• YOUR INSTRUCTIONS:
Edit the Tyler Perry essay below by rewriting the passage from "At that young" up to and including "his silent damnation." with "silent damnation" changed to "quiet condemnation".

• EXCERPTED TEXT:
----------------------------------------

Tyler Perry is Free

I have a vivid memory of a city bus ride I took with my father when I was eight years old. We were on our way to the science museum and there were some young Black kids in the back of the bus acting up–nothing outlandish–just a few unsupervised pubescents being loud. I could tell before he said anything that my daddy was not pleased with the way the kids were behaving, but he was never that “takes a village to raise a child” kind of Black man, so instead of providing any kind of parental conversation or guidance for the noisemakers, he shifted uncomfortably in his seat, let out an irritated breath and muttered a barely audible, “Making us look bad.”

I didn’t ask him what he meant. I clearly understood that my father was ashamed of the backseat Black kids, but more than that, I got the impression that he was not one of them. I gleaned from my daddy’s demeanor–the way he sat up straighter and held his head higher–that somehow he believed he was other then them, better than them, and that he certainly didn’t deserve the negative opinions strangers on the bus might attribute to him (because he had the same skin color as those unruly hooligans).

At that young age I didn’t yet realize that the strangers on the bus whose opinions he feared were the White ones. I began to recognize that as I grew older. I learned that he cared very much what White people thought of him and he took their judgement of him quite seriously. Over the years I saw him project that same negative judgement he himself feared so much onto countless Black youngsters who could have benefited from loving correction instead of his silent damnation.

That experience with my daddy is why I love and admire Tyler Perry so much, and why I appreciate Perry’s willingness to shine his own loving light on the “bad behavior” of people who share his skin color. Perry is not silenced, nor is his spine stiffened by what others think of him or his art — and yes, I do think it is the essence of art whenever we humans are shown our strengths and our flaws in a way that elicits strong emotion. Perry takes his art to another level by getting us to laugh about our pain as he educates and admonishes us NOT to pass our destructive flaws on to successive generations.

----------------------------------------

• GIVEN INFORMATION:
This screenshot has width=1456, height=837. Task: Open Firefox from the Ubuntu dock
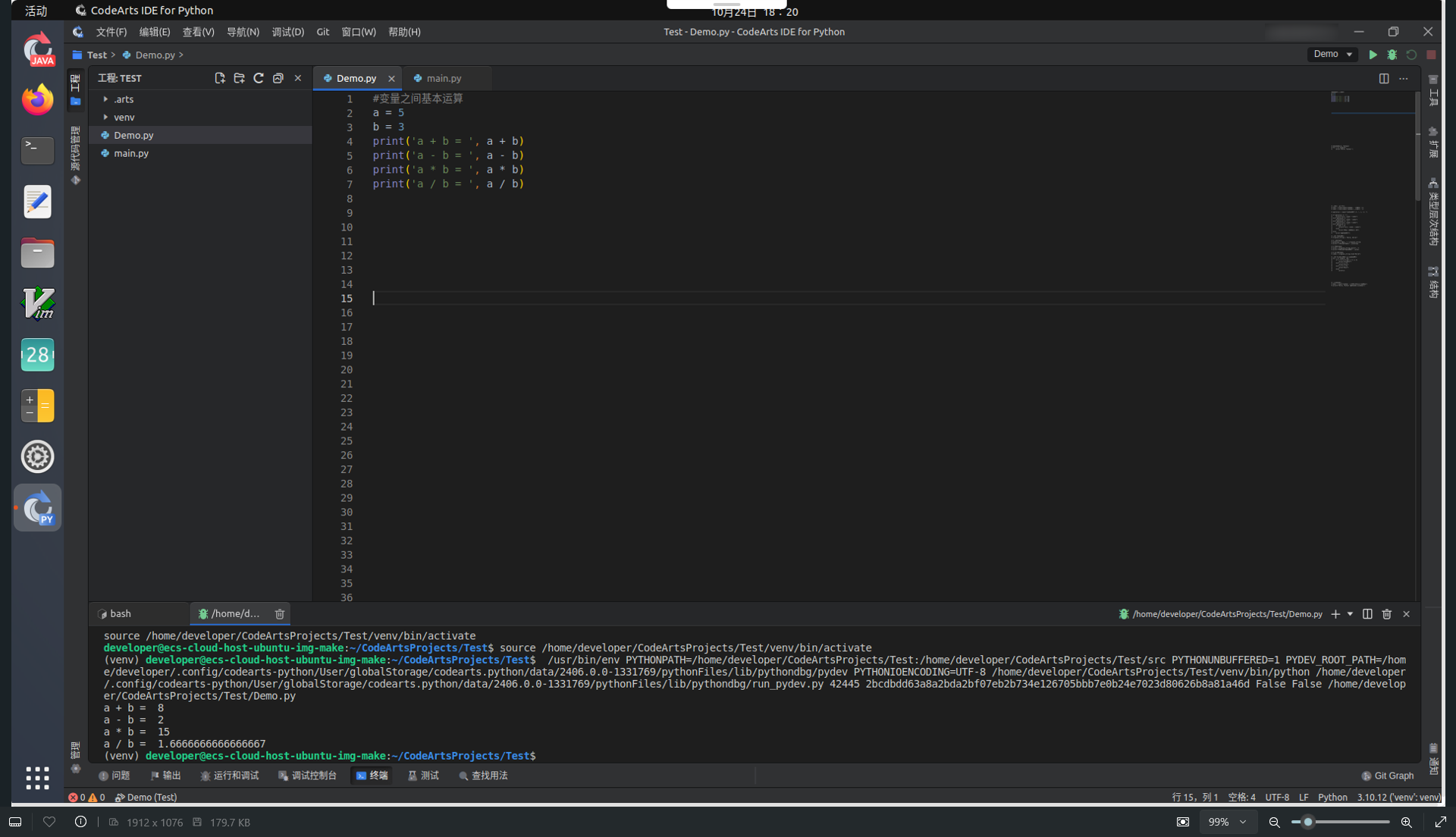tap(37, 99)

----------------------------------------

• IN RESPONSE:
At that young age I didn’t yet realize that the strangers on the bus whose opinions he feared were the White ones. I began to recognize that as I grew older. I learned that he cared very much what White people thought of him and he took their judgement of him quite seriously. Over the years I saw him project that same negative judgement he himself feared so much onto countless Black youngsters who could have benefited from loving correction instead of his quiet condemnation.